Did your unit sell? We just returned from broken arrow to see the inlaws. We also lived at 91st and olive for about 6 years before returning to Edmond. Don't tell anyone about our low cost of living. Lol!

Ps-I drive a 1994 one family owned camry with purple windows and 4 cylinder engine to and from work. People don't think you have insurance and leave you alone. I could not afford the gas bill on the burb. But for vacation to yellowstone what's 1500 bucks for fuel!!!
priceless summing I have a job


----------



## MtnBikrTN (Mar 23, 2009)

Sweathog62 said:


> Wow! I hate to see that beast have to sell. I'll touch base with a few guys here in OKC and send them your way....Not a bad price.
> 
> Brad


It will pass everything on the road except a gas station. I see you're in Edmond. We used to live in Broken Arrow.
[/quote]

Did your unit sell? We just returned from broken arrow to see the inlaws. We also lived at 91st and olive for about 6 years before returning to Edmond. Don't tell anyone about our low cost of living. Lol!

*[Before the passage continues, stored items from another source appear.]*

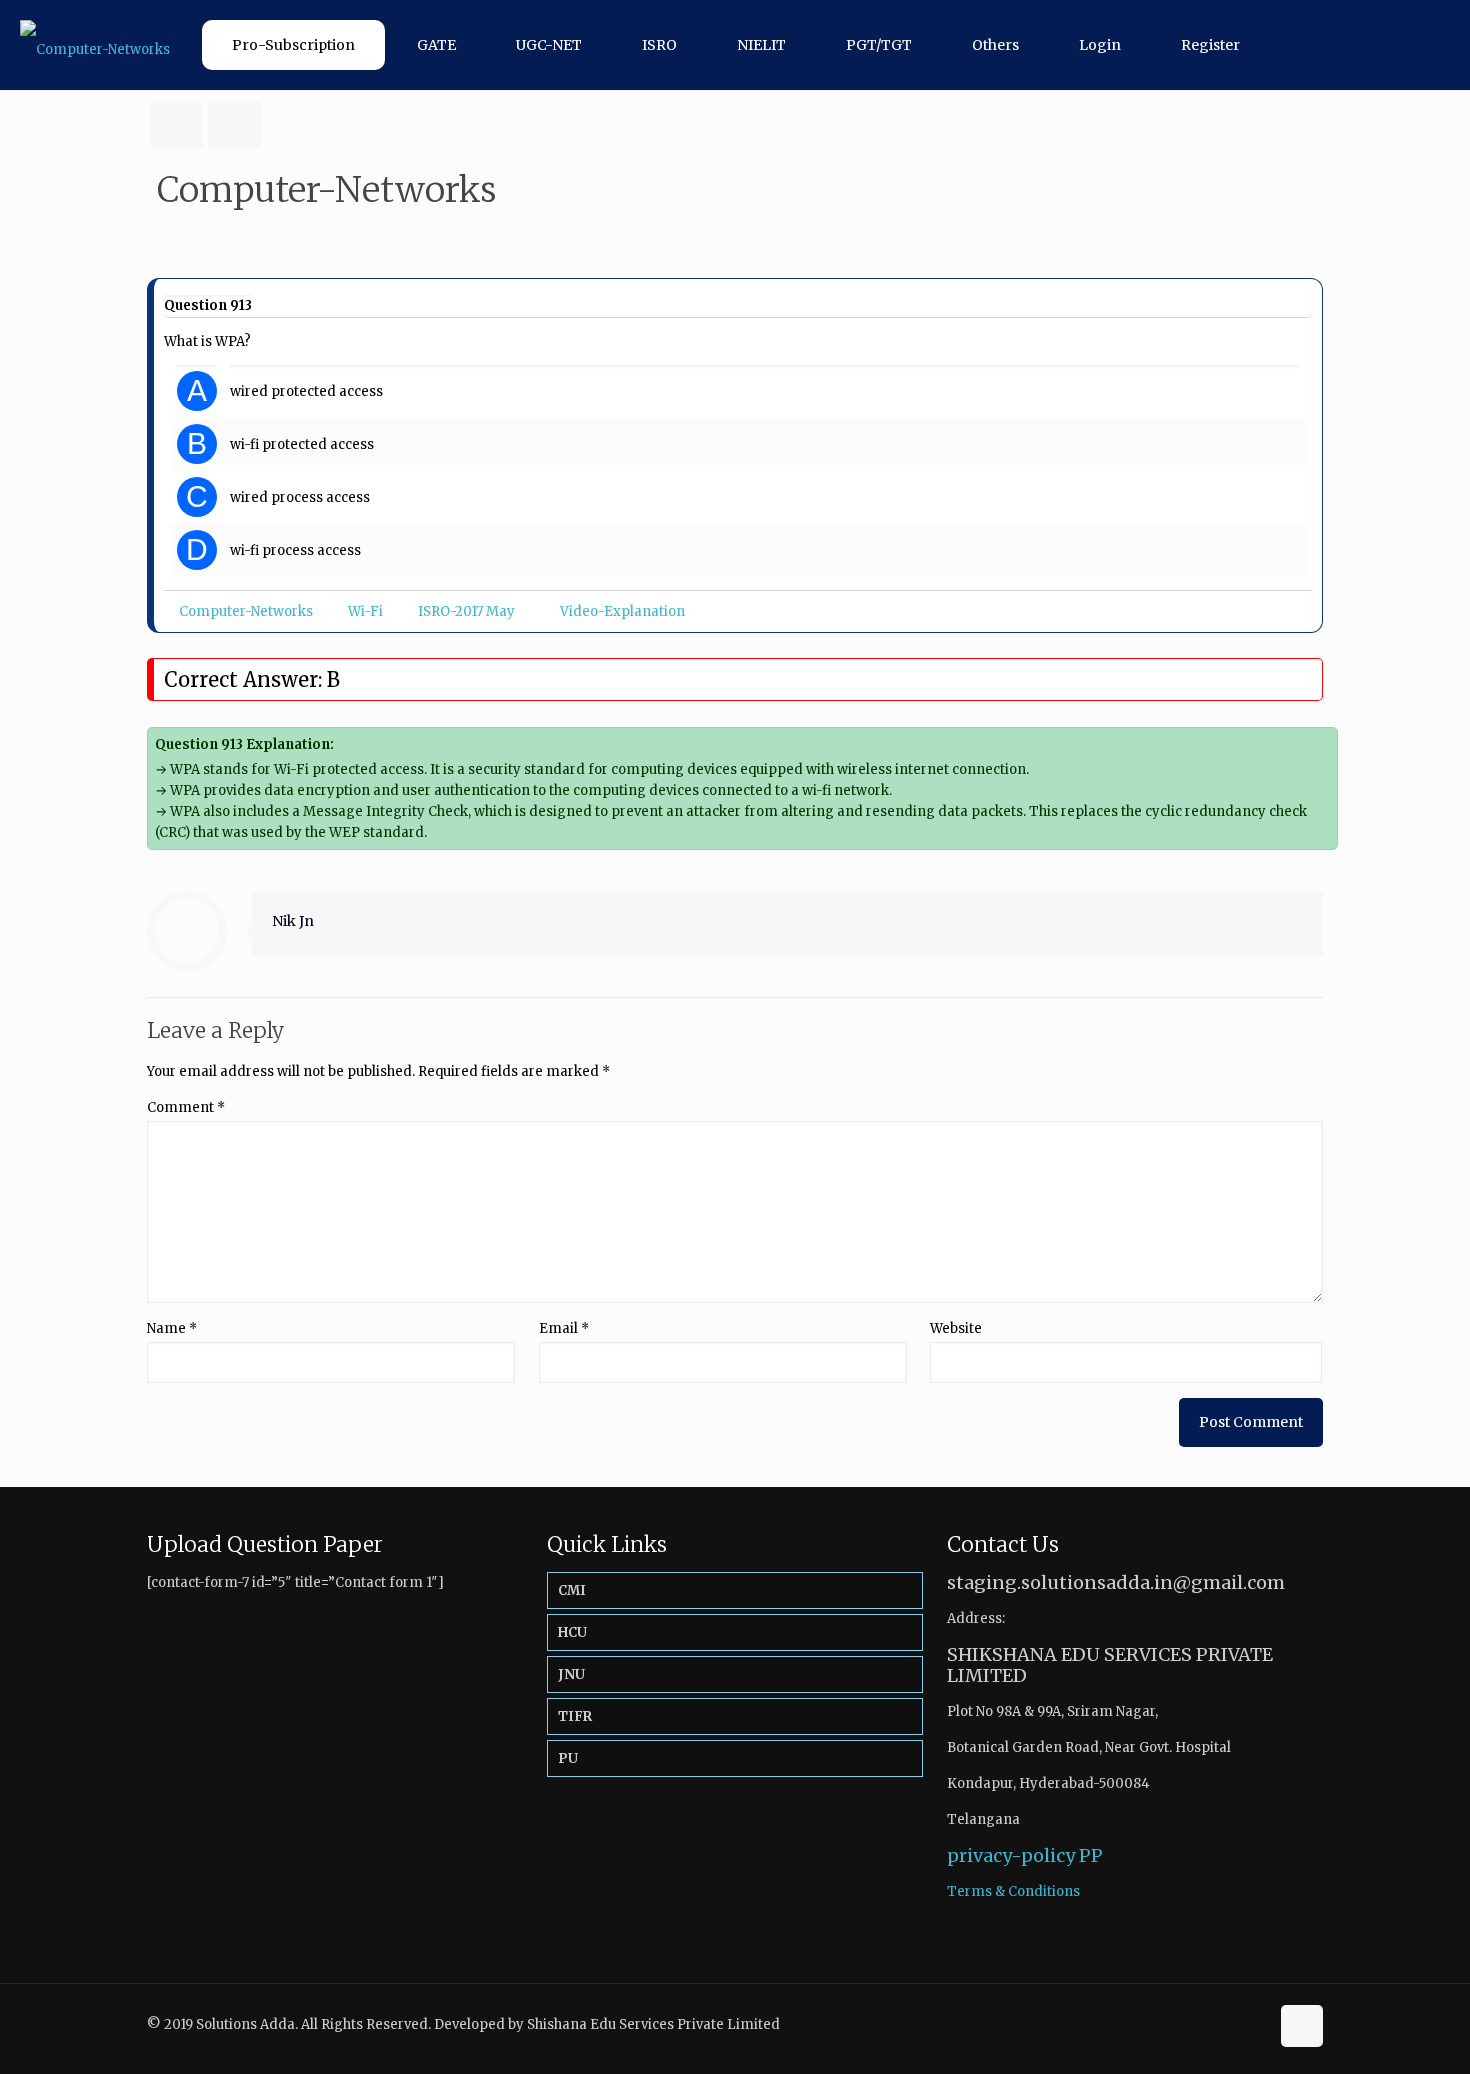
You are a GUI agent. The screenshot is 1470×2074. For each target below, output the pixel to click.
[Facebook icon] (1232, 2023)
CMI (572, 1590)
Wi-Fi (365, 611)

Ps-I drive a 1994 one family owned camry with purple windows and 4 cylinder engine to and from work. People don't think you have insurance and leave you alone. I could not afford the gas bill on the burb. But for vacation to yellowstone what's 1500 bucks for fuel!!!
priceless summing I have a job
[/quote]
We were near 71st and Garnett. I called it barely B.A. since Garnett was the Tulsa/B.A. border. We were in UNION Schools. We were there from 1999 till 2005. We have great memories from OK. I have an offer on the BEAST.


----------



## mswalt (Sep 14, 2004)

A 2500 Burb is a great tow vehicle. We towed with ours (also with the 8.1L, btw) and it is a mean TV!

Anyone would be proud to own it, I would think. We don't use ours for towing anymore, but my DW still uses it as a daily driver. Even if it only gets 11 mpg!!

Mark


----------



## MtnBikrTN (Mar 23, 2009)

Sold.


----------